You are likely here because you followed the link on my finsta, or maybe you are here simply because you randomly stumbled across my humble blog while surfing the interweb. Either way I would like to do a little 'splaining about what this is!
I struggled for a long time with my infatuation with having a blog because sometimes I think it can be harmful for me to overshare details of my life with a large audience. I can be super sensitive to criticism and others' opinions, and logically having a public blog would open me up to that sort of thing. I also really admire soft-spoken people who can be so peaceful and introverted. I sometimes don't like that I rely so much on other people to think out loud and decide how I feel about things; however, I realized that it is pretty unproductive to try and change or suppress the way I am because I wish I operated differently. I am the way I am, and that's ok! So eventually after some thought, here we are: I have succumbed to the desire of making a blog. Please feel free to comment or message me what you think; I really appreciate feedback!

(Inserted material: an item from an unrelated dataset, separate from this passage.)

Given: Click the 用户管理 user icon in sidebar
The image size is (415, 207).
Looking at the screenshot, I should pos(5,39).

On the other hand I realized some pretty cool things that come with having a blog! I get to practice my writing, document things I can giggle at later, organize my thoughts, and, perhaps the most important thing: connect with other people. I'm a big believer in the idea that everyone is a weirdo. I think that sometimes people don't want to seem like weirdos because they aren't sure that other people are also weird or they fear that other people won't accept them. I make a big effort to be as honest as possible in my writing, and by being my fully weird, unapologetic self, I hope to help people feel like they can be themselves too!
A few years ago around November/December, I started to get really peeved with the commercialism of the holidays. It felt like all the advertisements catered to, "getting ahead of the game this (insert holiday) season," which implies that the holiday season is all about checking off a list of things to do, all about buying/receiving presents, ingredients, and decorations. I think it's a pretty dangerous track to start thinking, "it would be a great Christmas if I could just get this new pair of shoes." Though the thought, "it would be a great Christmas if I could just buy everyone everything they want," is much more selfless than the first, both are usually pretty good indicators of a certain way of deriving happiness; one that is rooted in material value.

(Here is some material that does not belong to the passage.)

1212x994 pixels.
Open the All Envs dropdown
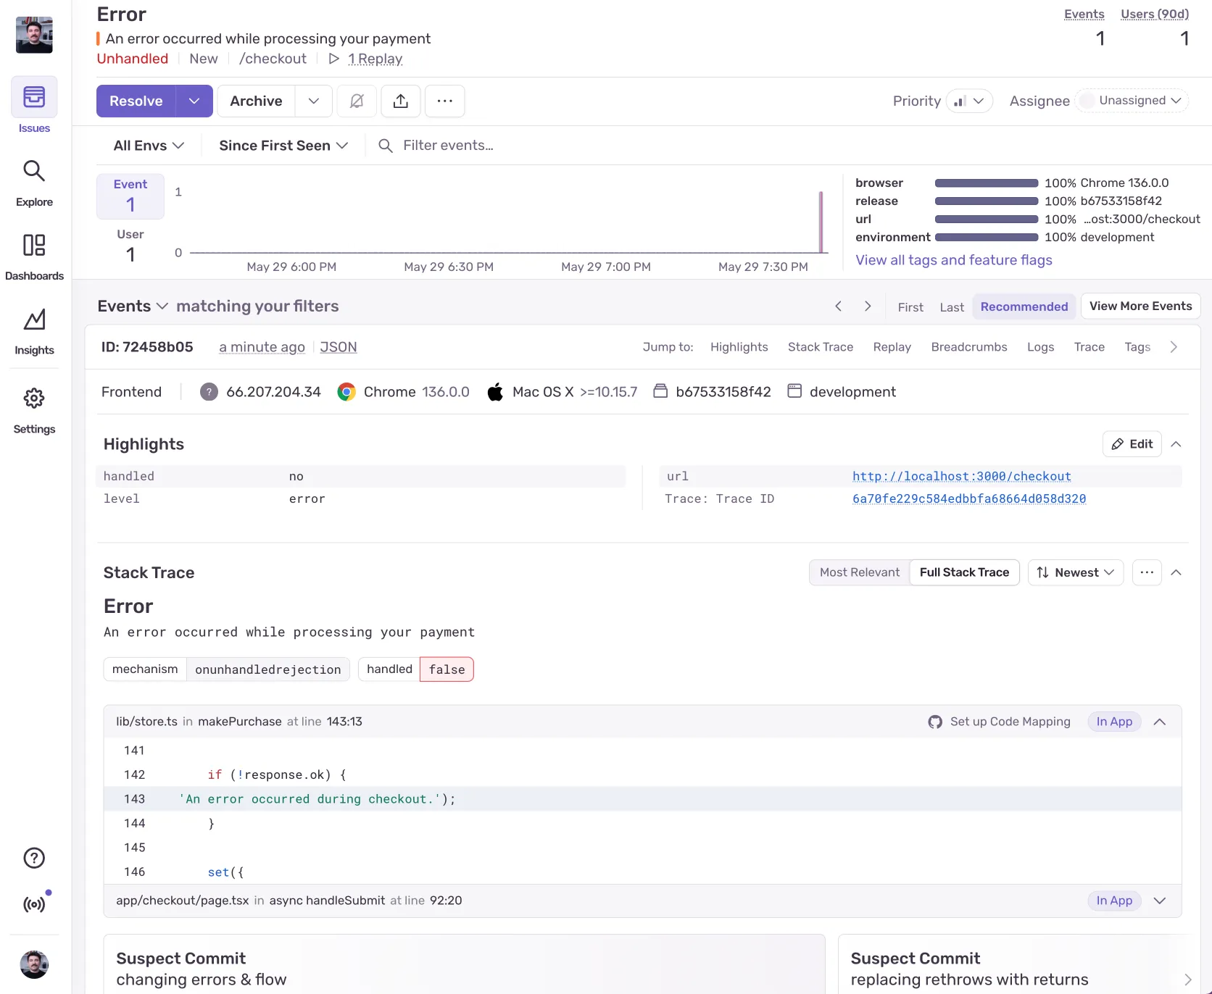tap(149, 146)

I started to feel like the whole year was just a cycle, a routine that everyone needed to get ahead of. It felt like every year was so busy that people were just constantly going through the motions of appropriate things to do at each time of the year. There is a card in the game Cards Against Humanity that reads, "Getting married, having a few kids, buying some stuff, retiring to Florida, and dying." Though extremely savage, is probably true for a lot of people, which saddens me deeply. I 100% reject the idea that humans were put on this planet simply to go through these motions.
So why are we humans here then? Are we here to better our environment? To organize into political systems? To be happy? Bettering the environment is definitely something we should aim to do, but I would argue that the only reason humans really better the environment is to be happier, or to increase the earth's carrying capacity of life. So if our purpose is to better the environment, what is the result of that? More people or animals existing? I like to think our purpose involves more than just existing. Organizing into political systems is also similar to bettering the environment in that it is a tool we use to increase quality of life or better support more life on earth.

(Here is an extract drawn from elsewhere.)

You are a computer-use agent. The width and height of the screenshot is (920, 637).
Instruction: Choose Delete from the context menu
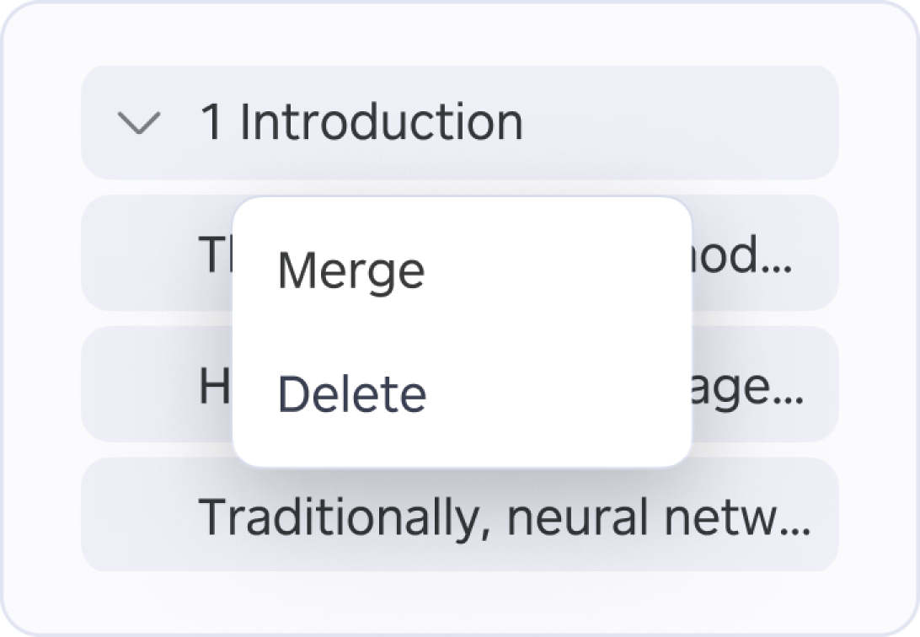[x=352, y=394]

I am willing to entertain the argument that we are here to be as happy as possible, on the most consistent basis. But, a major key (DJ Khaled where you at?) in being happy is other people! I did a thought experiment and thought about all the things that I could go without besides my basic needs like food, shelter, etc. I could do without my closet full of clothes, house that I live in, my car, and lots of other things lots I take for granted. But there was one thing I am positive that I would go crazy without, and that was other people! If I could everything I desired, even in my wildest dreams, I would be wildly unhappy if there was no one to share my success or material wealth with. Similar to Plato's argument against a tyrant's lifestyle in the Republic, I don't think anything really has much value without good relationships with the people around you. I believe humans' main purpose in life is to coexist and lift each other up through connection and compassion.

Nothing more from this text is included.